Los únicos que frecuentan las playas de Al Garabouli son los voluntarios de la Media Luna Roja. Se encargan de recoger los cuerpos que aparecen días después de los naufragios. Uno de los responsables de comunicación, Malek Marsit, confirma que en la última semana han recuperado 13 cuerpos, pero temen que las cifras se multipliquen exponencialmente durante agosto. Es imposible saber cuántos jóvenes se han ahogado en el Mediterráneo. Aun así, como si el mar supiera que no le pertenecen, arroja a muchos de nuevo a la arena.
La policía de Trípoli ha creado un cuerpo especializado en combatir las mafias que trafican con personas. Se calcula que más de un 90 por ciento de los que intentan llegar a Europa recurren a ellas. Su base de operaciones es la prisión Tariq al Siqa. Desde allí, organizan redadas nocturnas a la caza de traficantes e inmigrantes ilegales.
Las llevan a cabo decenas de agentes fuertemente armados y vestidos de negro de la cabeza a los pies.
Esta noche se dirigen al barrio de Hadba Gasi, en el centro de la capital, montados en la parte trasera de pick ups blancas, sus vehículos oficiales. Pocos minutos después de llegar al campamento se inicia el asalto. Trepan por los techos de uralita de las chabolas, fuerzan puertas atrancadas con cerrojos, y dentro de los minúsculos cuartos descubren a los inmigrantes. Están sentados sobre viejos colchones, a oscuras, primero desconcertados, y después asustados, se van llevando las manos a la cabeza.
–“Tengo miedo, no sé qué me va a pasar”, dice uno de ellos.
–“Nuestro jefe, el señor Mustafa, está allí. Nosotros solo queremos trabajar”, añade otro.
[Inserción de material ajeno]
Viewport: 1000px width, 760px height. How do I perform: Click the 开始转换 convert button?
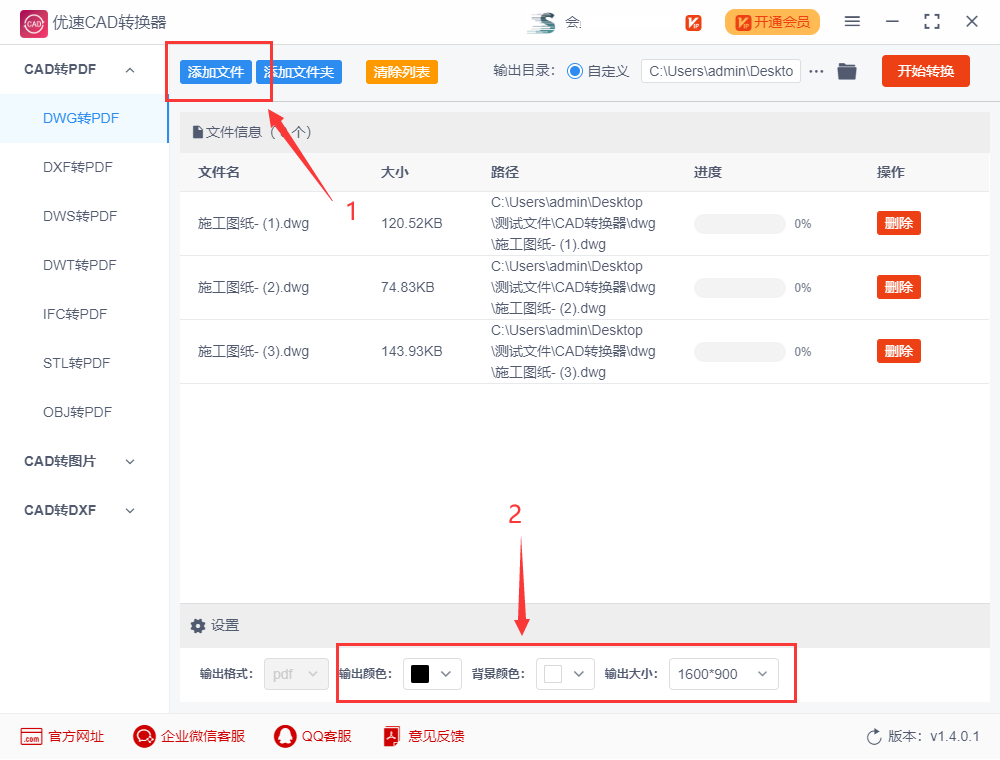pyautogui.click(x=925, y=71)
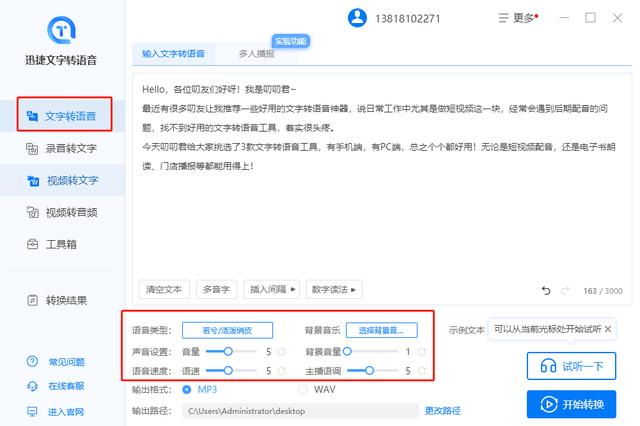Image resolution: width=640 pixels, height=426 pixels.
Task: Reset the 音量 volume value
Action: click(281, 351)
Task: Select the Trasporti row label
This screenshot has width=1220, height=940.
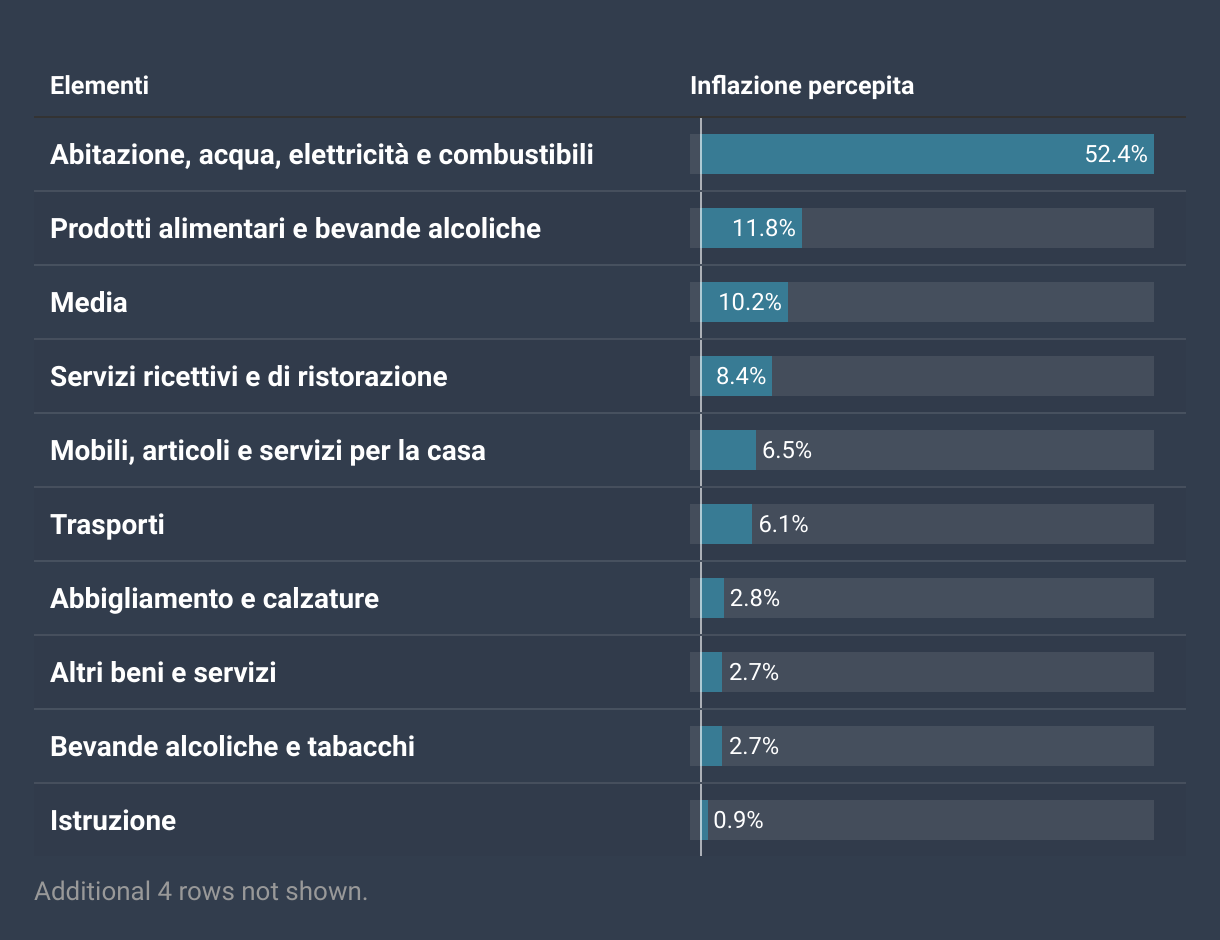Action: (107, 525)
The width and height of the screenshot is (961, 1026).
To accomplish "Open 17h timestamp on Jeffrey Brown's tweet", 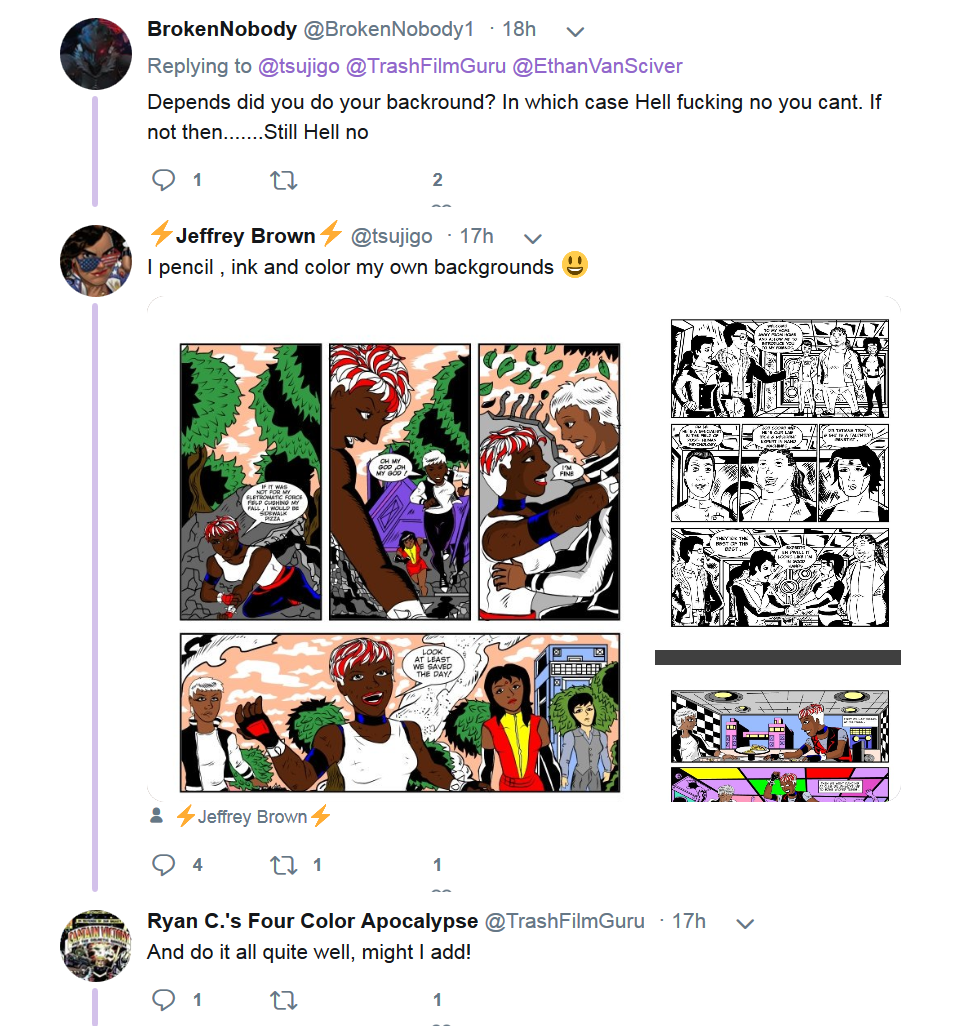I will click(x=476, y=236).
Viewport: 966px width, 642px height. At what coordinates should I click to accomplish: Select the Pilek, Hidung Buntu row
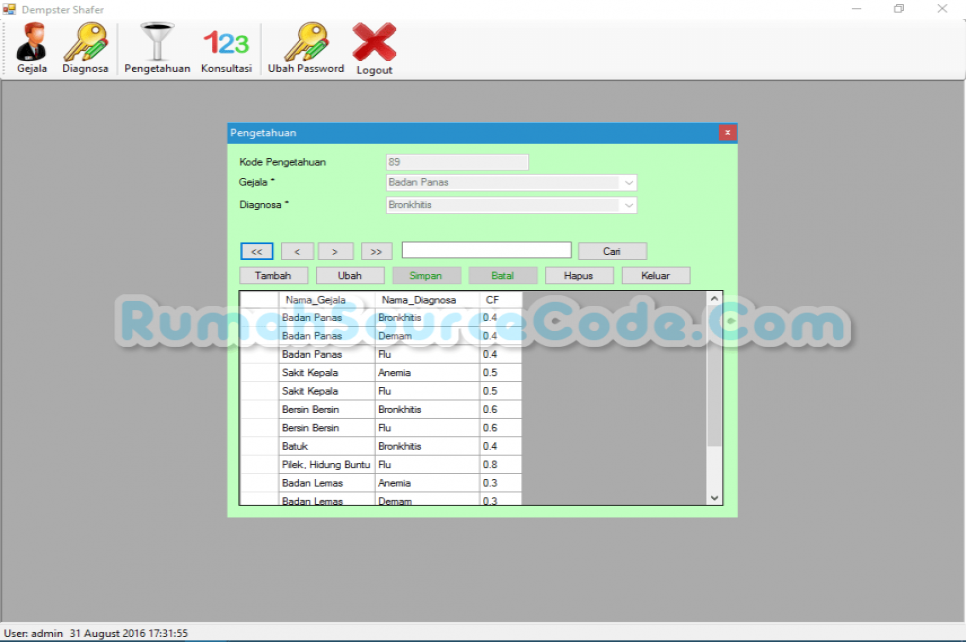pos(326,465)
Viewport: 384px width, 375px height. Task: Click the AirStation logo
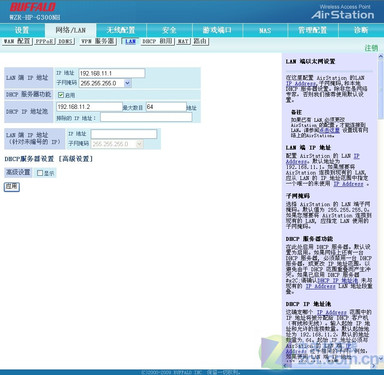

Les trasladan en autobuses policiales blindados hasta el centro de detención. Han detenido a más de 250 inmigrantes sin papeles. Y también a algunos de los jefes intermedios de la organización mafiosa. Como a Mustafa, procedente de Gambia, a quién convencen para que colabore y les revele información clave sobre sus superiores.
–“Hace tres años que trabajo aquí como traficante de personas”, explica nervioso.
–¿Cuál es tu trabajo en la organización?
–“Contacto con ellos, les recojo, los organizo y les ayudo en el proceso de llegar a Italia”.
–¿Pero no eres uno de los altos jefes de la banda?
–“No, la organización es muy grande. Hay mucha gente por encima mío. Los líderes son africanos, y también de aquí, de Libia”, reconoce a los agentes.
Y mientras la policía de Trípoli sigue tirando del hilo para llegar hasta la cúpula de la red mafiosa, los jóvenes africanos han de dormir dos noches más en la cárcel. Después serán deportados a sus países de origen en autobús.
–“Mi familia se muere de hambre en Níger. Tendré que volver a irme”, exclama Jamal, justo antes de empezar a recorrer los más de 2.400 quilómetros que lo devolverán a su hogar.
No se rinde. Le devuelven a la casilla de salida.